In the Connector Builder UI, you can create two types of streams: Synchronous Request and Asynchronous Job. Understanding the difference is important for efficiently extracting data from APIs that use asynchronous processing.

Synchronous Streams

Synchronous streams operate in real-time, where:

  • The connector makes a request to an API endpoint
  • The API responds immediately with data
  • The connector processes and returns that data in the same operation

This is the simpler, more common pattern used for most APIs that can return data immediately.

Asynchronous Streams

Asynchronous streams handle scenarios where data extraction happens over multiple steps:

  1. Creation: You request a job to be created (like a report generation)
  2. Polling: You periodically check if the job is complete
  3. Download: Once the job is complete, you download the results

This approach is necessary for APIs that handle large datasets or resource-intensive operations that cannot be completed in a single request-response cycle.

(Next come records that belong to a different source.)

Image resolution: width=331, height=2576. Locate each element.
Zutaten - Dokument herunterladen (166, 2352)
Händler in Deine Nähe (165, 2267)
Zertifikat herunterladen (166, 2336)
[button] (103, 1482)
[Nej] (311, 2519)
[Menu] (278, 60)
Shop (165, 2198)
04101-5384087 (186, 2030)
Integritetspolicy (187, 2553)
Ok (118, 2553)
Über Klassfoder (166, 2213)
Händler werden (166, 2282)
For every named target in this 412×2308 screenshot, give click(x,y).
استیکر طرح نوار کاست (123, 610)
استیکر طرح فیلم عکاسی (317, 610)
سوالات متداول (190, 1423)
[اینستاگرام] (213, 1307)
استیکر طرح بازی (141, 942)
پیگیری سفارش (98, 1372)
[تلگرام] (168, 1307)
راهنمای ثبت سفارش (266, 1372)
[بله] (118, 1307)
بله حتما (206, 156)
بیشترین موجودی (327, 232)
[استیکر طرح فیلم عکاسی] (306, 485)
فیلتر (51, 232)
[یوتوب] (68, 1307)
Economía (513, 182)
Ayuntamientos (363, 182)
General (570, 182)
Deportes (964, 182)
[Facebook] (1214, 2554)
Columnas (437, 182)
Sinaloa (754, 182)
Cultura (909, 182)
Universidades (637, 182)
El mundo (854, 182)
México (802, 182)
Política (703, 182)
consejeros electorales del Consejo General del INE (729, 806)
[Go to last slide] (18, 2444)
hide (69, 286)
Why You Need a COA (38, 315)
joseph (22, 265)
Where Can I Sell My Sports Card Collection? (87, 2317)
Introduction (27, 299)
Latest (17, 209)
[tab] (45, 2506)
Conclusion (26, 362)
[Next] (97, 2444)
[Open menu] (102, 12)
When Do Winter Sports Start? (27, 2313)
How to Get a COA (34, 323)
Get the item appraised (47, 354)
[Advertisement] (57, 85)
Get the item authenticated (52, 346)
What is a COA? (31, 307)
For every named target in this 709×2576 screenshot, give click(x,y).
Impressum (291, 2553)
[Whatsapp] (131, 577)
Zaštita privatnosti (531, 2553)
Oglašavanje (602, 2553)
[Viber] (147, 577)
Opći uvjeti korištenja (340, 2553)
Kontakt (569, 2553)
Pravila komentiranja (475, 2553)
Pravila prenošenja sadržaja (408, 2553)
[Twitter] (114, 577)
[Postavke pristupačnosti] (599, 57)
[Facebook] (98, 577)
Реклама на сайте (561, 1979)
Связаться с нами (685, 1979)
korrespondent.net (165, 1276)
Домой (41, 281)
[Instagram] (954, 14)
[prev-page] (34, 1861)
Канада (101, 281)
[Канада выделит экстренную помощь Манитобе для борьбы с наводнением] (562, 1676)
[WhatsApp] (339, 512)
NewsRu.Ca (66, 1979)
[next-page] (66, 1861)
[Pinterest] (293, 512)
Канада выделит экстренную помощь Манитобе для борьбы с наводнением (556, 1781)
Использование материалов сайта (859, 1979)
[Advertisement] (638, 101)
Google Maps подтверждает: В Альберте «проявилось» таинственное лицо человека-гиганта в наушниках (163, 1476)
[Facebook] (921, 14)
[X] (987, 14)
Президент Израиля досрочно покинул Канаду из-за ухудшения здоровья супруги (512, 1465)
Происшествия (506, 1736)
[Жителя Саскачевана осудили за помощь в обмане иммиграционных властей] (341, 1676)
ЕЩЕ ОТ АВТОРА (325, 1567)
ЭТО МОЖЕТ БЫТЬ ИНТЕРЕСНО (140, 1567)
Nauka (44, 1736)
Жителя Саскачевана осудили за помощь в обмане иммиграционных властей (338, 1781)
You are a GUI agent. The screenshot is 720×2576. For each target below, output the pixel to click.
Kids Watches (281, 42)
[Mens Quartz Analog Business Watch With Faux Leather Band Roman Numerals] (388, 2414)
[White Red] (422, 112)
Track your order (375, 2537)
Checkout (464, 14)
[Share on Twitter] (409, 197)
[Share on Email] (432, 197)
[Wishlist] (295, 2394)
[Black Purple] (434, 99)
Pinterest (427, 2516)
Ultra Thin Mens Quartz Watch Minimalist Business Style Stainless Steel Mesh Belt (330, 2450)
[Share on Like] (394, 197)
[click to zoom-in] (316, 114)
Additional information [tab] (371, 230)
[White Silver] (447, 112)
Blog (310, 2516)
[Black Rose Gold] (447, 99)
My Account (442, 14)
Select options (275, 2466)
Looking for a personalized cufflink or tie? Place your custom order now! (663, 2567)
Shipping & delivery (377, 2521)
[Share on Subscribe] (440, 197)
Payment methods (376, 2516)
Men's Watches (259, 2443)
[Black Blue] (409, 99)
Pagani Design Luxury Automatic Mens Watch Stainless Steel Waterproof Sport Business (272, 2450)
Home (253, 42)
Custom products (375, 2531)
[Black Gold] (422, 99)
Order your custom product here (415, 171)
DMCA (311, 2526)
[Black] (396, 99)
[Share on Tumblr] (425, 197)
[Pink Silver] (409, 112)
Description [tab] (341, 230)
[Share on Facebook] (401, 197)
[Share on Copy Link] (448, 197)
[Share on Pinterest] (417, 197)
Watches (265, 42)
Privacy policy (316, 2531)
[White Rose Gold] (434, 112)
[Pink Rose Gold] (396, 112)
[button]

When to Use Asynchronous Streams

Use asynchronous streams when:

  • The API requires you to trigger a job and wait for it to complete
  • You're working with large datasets that need server-side processing
  • The API documentation mentions job creation, status checking, and result download
  • Data generation takes too long to be handled in a single request

Common examples include analytics report generation, large data exports (like SendGrid contacts), complex data processing operations, and batch-processed operations.

Configuring an Asynchronous Stream

To make an existing stream asynchronous, at the top-right of the stream configuration, select Request type > Asynchronous Job.

To create a new stream as an asynchronous stream, click the + add stream button, and select Request type> Asynchronous Job.

An asynchronous stream in the Connector Builder UI is divided into three main tabs:

1. Creation Tab

The Creation tab configures how to request that a job be created on the server.

Creation Tab

Key Components:

  • URL: The full URL that the request should be sent to to create the job
  • HTTP Method: Typically POST for job creation, but this can vary by API
  • HTTP Response Format: Format of the response from the job creation request. This will also be used for the polling response.
  • Authentication: Authentication method for the creation request
  • Request Options: Headers, query parameters, and request body for the creation request

Example Configuration (SendGrid):

In the UI, for the SendGrid contacts export, you would configure:

  • URL field: https://api.sendgrid.com/v3/marketing/contacts/exports
  • HTTP Method dropdown: POST
  • In the Authentication section:
    • Select Bearer Token authentication type
    • Fill out the API Key user input with your SendGrid API key

2. Polling Tab

The Polling tab defines how to check the status of a running job.

Polling Tab

Key Components:

  • URL: The full URL that the request should be sent to to check the status of the job. Use the {{ creation_response }} variable to reference the response from the creation request when constructing this URL.
  • HTTP Method: Typically GET for status checking, but this can vary by API
  • Status Extractor: Extracts the job status from the response
  • Status Mapping: Maps API-specific status values to standard statuses
  • Download Target Extractor: Extracts the URL or ID for downloading results

Status Extractor and Status Mapping Explained

The Status Extractor and Status Mapping work together:

  1. Status Extractor defines a path to extract the status value from the API response. It uses a field path to point into the JSON response to find the status value.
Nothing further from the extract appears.